Question about inner product and Cauchy Schwarz inequality

Question

I'm wondering where the following equality came from: $$ \langle x , y \rangle = \|x \| \| y \| \cos \theta$$

where the thing on the LHS is the inner product and $\|\cdot\|$ is the norm induced by $\langle \cdot, \cdot \rangle$. Do we need the Cauchy Schwarz inequality to prove this? I'm asking because I'm reading my notes and there is a proof of the C. S. - inequality. It's fairly short but longer than the following:

Claim: $|\langle x,y \rangle | \leq \|x \| \|y \|$

Proof: Since $\langle x , y \rangle = \|x \| \| y \| \cos \theta$ we have $-\|x \| \| y \| \leq \langle x , y \rangle \leq \|x \| \| y \|$.

Thanks.

Answer 1

My favorite interpretation of the identity $$ \langle x,y \rangle = \|x\| \|y\| \cos \theta \tag{1} $$ is that (1) defines the angle $\theta \in [-\pi/2,\pi/2]$ between the vectors $x$ and $y$. Since $$ \langle x,y \rangle =\sum_{j=1}^n x_j y_j $$ is the standard inner product in $\mathbb{R}^n$, the elementary Cauchy-Schwarz inequality implies that $$ -1 \leq \frac{\langle x,y \rangle}{\|x\| \|y\|} \leq 1, $$ and therefore there exists a unique angle $\theta \in \left[ -\frac{\pi}{2},\frac{\pi}{2} \right]$ such that (1) holds.

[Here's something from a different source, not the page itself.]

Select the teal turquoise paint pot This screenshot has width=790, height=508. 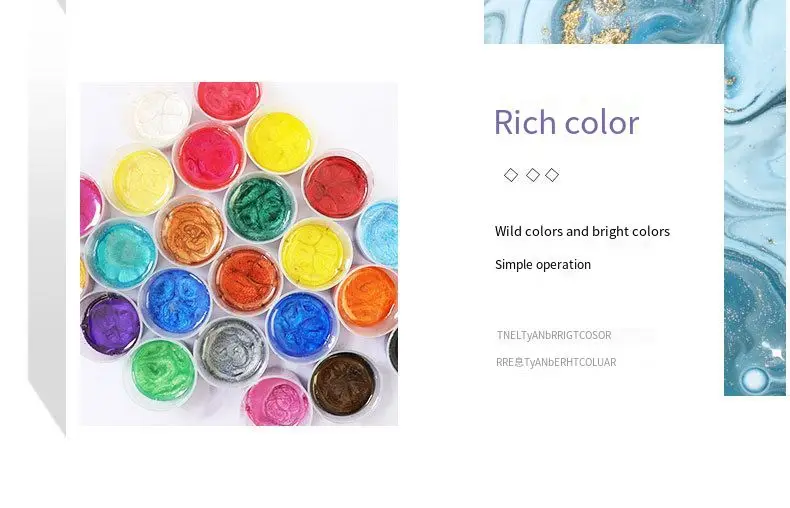[x=121, y=253]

However, once you have fixed $x$ and $y$, the question becomes two-dimensional in the plane spanned by $x$ and $y$. There you can apply stadard elementary geometry to show that the cosine of the angle between the two vectors is given by (1).

Answer 2

I have seen that proof given before, so it's not out of the ordinary.

If you want to learn a proof that is independent of the cosine, there is another nice one that even for complex inner products.

It begins this way: $0\leq \langle x-\lambda y,x-\lambda y\rangle$. After expanding this into $0\leq \|x\|^2+|\lambda|^2\|y\|^2-\lambda\langle y,x\rangle-\overline{\lambda}\langle x,y\rangle$ you can use a judicious choice of $\lambda$ to get the result. (If you are satisfied with learning this for real symmetric forms then you can start with $0\leq \|x\|^2+|\lambda|^2\|y\|^2-2\lambda\langle x,y\rangle$ instead.)

If you need some help finding the judicious choice of $\lambda$, see this.

Answer 3

This is generalization of $.$(dot product) in 2-D or 3-D vector space. Given two vectors $x,y$, their inner product is the product of first vector with the projection of the second vector along the direction of first vector which is equal to $||x||.||y||.\cos\theta$ where $\theta $ represents the angle between vectors in n-D vector space.